If my understanding of those graphs is right (I certainly hope it is, otherwise it doesnt make any sense to me) the tooltip is showing you all the stats for all the lines in that specific grid position. Is this useful? Kind of, but not really. So What I do is check both for curiosity (you can see how people manipulate certain items with it too). Notice on the oils for example: the peaks on the "markup" line coincide with great depressions on the "sales" line, which makes me conclude it was someone who sold a smaller stack of items for an unreasonable markup, for whatever reason.

One thing worth noting is if the markup line is super volatile, then it gets super hard to check the sales line for an accurate number.

What I'm seeing mostly in your post here is that you are making the incorrect assumption that the tooltip is telling you something about the data on this specific market graph when in fact it is not. When I first started using these graphs I encountered the same confusion but eventually figured out that the tooltip is just telling you your position on the graph, not the sales.

It's just a tooltip, it just tells you something about where the cursor is on the actual graph, but it doesn't know anything about the lines and the actual sales represented, just the position on the graph and the scales being used on that graph, that is all.

Only read Legend's message after writing it up :) Reinforcing his statement.
The new market graph system is a lot easier to work with, I don't understand why they don't update the auction market graph with it... But I kinda do understand when the code is made of spaghetti :p
 
Its a very archaic system actualy, meanwhile it's so bad they made a totally "new" market charter for the deed system.

If my understanding of those graphs is right (I certainly hope it is, otherwise it doesnt make any sense to me) the tooltip is showing you all the stats for all the lines in that specific grid position. Is this useful? Kind of, but not really. So What I do is check both for curiosity (you can see how people manipulate certain items with it too). Notice on the oils for example: the peaks on the "markup" line coincide with great depressions on the "sales" line, which makes me conclude it was someone who sold a smaller stack of items for an unreasonable markup, for whatever reason.

One thing worth noting is if the markup line is super volatile, then it gets super hard to check the sales line for an accurate number.



Only read Legend's message after writing it up :) Reinforcing his statement.
The new market graph system is a lot easier to work with, I don't understand why they don't update the auction market graph with it... But I kinda do understand when the code is made of spaghetti :p


Lol yeah much appreciated, hopefully they updated but it makes a lot more sense now people have took the time to explain it.

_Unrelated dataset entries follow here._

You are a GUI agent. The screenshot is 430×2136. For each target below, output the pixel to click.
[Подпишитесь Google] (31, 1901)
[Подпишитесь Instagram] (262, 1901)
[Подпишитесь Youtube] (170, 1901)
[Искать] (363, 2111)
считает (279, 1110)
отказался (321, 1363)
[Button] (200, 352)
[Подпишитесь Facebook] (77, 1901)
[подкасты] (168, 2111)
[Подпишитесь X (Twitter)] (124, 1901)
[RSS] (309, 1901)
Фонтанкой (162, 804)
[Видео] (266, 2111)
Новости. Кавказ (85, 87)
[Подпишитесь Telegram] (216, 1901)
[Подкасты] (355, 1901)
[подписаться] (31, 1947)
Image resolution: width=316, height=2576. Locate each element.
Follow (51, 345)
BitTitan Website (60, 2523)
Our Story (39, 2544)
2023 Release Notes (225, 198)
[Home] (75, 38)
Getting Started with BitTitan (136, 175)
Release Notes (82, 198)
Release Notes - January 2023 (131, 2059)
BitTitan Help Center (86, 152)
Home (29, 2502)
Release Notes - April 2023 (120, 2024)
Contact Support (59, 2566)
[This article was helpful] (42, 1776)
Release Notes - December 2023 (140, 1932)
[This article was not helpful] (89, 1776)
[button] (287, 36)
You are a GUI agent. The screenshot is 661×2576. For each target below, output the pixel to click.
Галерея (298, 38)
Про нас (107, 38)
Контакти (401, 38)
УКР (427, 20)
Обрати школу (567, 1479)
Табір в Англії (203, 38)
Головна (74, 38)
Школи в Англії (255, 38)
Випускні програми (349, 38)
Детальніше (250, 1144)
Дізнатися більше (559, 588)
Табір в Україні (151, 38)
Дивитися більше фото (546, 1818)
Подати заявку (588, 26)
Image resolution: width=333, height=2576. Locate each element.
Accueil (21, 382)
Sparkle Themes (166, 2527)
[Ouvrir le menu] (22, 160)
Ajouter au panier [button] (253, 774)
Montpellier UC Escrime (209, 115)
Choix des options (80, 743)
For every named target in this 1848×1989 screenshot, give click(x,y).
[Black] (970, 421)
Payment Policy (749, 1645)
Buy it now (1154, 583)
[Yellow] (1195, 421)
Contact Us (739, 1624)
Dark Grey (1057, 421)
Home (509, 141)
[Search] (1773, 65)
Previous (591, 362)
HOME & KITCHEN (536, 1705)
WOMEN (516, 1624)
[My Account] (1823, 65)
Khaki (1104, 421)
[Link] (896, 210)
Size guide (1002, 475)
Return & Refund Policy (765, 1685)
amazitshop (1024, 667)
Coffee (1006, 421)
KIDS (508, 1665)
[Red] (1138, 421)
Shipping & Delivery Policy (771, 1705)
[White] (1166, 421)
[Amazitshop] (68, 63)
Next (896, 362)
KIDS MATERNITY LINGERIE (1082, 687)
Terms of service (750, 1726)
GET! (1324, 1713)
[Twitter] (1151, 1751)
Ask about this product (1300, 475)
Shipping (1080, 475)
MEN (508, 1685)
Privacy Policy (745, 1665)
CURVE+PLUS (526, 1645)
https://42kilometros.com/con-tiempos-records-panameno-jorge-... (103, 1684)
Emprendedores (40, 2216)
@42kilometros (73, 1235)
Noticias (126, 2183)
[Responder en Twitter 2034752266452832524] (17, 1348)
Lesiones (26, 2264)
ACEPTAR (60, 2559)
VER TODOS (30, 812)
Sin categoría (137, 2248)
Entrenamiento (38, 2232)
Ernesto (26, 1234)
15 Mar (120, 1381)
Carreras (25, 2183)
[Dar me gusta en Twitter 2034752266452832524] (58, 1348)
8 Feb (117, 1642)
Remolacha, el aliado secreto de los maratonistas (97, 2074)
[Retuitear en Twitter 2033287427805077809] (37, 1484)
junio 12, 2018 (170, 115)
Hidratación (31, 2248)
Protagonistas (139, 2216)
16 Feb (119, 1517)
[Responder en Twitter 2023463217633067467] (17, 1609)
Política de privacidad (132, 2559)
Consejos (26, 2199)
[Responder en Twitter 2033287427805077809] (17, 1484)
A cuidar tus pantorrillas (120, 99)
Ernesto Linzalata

So many thanks to everyone who contributed.
 
7rc84GY.png

To clarify another possible point of confusion, the fact that you see 20 PED of volume line up with 250% markup is more or less arbitrary. You should think of the green/red price lines as living on a separate graph from the blue/purple volume lines. When the MV History algorithm pastes those two graphs together, it scales the x-axes to match each other, and so you can correlate price and volume data by looking at any specific column of pixels. However, the y-axes cannot be scaled to match as they have different units, so the left y-axis indicates price, and the right y-axis indicates volume, and the decision of how to scale them relative to each other is just an arbitrary choice made by the algorithm. The reason I call it "more or less" arbitrary is because the algorithm does decide this based on some objective criteria; it tries to spread the bulk of the data vertically across the graph so that it fits on screen and is not too cramped, and this could be non-arbitrary and even useful for some sort of analysis, but it's important not to derive more meaning from this relative scaling than is actually present.